Exercise goal => In the lines from the one containing "The image size is (1204, 1000)." to the one containing "will [923, 24].", change "accomplish" to "complete" and return only those lines with nothing else altered.

─── Raw data

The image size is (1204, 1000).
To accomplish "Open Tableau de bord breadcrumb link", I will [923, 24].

──────
─── Raw data

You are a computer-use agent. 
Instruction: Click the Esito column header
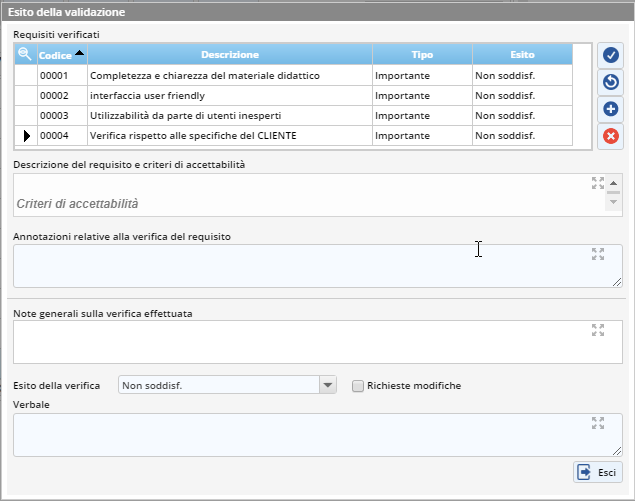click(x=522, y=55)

──────

Full output =>
The image size is (1204, 1000).
To complete "Open Tableau de bord breadcrumb link", I will [923, 24].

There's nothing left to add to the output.